• [DATA EXTRACT]:
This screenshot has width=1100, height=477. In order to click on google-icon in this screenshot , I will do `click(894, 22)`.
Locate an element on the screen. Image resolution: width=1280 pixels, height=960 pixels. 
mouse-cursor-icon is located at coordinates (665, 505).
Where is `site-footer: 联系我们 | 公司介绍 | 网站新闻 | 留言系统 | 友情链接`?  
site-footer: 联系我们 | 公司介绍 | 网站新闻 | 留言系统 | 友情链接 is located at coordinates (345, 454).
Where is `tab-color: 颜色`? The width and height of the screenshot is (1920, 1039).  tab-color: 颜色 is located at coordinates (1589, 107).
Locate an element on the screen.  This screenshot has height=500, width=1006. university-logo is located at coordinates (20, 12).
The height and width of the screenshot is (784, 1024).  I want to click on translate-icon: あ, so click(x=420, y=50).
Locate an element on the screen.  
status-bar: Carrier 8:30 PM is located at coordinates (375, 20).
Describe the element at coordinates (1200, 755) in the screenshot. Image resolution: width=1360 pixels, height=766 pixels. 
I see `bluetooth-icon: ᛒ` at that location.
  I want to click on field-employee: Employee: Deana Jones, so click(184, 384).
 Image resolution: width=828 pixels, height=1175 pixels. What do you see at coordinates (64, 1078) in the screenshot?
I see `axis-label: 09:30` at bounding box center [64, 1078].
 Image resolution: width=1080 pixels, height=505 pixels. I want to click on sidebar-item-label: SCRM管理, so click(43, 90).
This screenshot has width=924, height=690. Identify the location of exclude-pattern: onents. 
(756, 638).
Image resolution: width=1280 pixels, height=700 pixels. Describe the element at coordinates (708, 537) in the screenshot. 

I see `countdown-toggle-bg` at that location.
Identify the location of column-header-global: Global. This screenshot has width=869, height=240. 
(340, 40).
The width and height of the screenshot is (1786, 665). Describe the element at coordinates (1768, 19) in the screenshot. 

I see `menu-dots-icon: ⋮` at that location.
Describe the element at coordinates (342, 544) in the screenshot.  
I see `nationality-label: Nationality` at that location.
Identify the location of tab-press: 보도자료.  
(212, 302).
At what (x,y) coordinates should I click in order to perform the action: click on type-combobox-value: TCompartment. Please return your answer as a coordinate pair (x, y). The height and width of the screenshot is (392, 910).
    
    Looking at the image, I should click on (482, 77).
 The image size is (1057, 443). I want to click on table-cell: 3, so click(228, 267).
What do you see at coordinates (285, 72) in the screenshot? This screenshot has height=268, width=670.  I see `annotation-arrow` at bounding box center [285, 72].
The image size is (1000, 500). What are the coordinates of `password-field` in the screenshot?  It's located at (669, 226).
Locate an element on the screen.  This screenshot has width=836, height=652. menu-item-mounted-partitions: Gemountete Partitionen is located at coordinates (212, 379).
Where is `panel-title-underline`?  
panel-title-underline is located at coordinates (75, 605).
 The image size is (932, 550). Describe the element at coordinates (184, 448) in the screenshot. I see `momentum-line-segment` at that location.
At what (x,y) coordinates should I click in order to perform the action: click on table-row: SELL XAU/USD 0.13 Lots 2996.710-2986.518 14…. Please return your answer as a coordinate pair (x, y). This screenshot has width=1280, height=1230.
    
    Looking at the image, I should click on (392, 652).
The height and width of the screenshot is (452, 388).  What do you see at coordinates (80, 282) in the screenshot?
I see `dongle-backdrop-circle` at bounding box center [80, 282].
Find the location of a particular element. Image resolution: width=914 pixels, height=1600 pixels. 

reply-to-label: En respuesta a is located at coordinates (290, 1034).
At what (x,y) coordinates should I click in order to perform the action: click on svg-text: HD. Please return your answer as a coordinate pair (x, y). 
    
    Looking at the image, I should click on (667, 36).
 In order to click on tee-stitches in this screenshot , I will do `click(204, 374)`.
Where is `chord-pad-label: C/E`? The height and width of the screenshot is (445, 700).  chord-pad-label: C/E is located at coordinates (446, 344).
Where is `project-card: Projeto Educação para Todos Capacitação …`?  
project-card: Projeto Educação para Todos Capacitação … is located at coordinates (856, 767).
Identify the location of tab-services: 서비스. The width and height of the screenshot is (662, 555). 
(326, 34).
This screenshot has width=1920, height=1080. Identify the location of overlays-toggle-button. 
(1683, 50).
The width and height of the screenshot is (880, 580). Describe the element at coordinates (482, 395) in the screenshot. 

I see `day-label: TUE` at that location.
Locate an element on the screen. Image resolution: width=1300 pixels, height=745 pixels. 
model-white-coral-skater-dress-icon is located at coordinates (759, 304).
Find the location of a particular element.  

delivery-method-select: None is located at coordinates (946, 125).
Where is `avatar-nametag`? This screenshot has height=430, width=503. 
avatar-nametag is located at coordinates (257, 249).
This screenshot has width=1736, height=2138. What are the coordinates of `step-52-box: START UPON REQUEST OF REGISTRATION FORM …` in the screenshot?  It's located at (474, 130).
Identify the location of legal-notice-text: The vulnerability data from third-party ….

• [AIM OF THE TASK]: Select each line in the entries above that contains the word "will".

• [SOLUTION]:
This screenshot has width=1100, height=477. In order to click on google-icon in this screenshot , I will do `click(894, 22)`.
 In order to click on tee-stitches in this screenshot , I will do `click(204, 374)`.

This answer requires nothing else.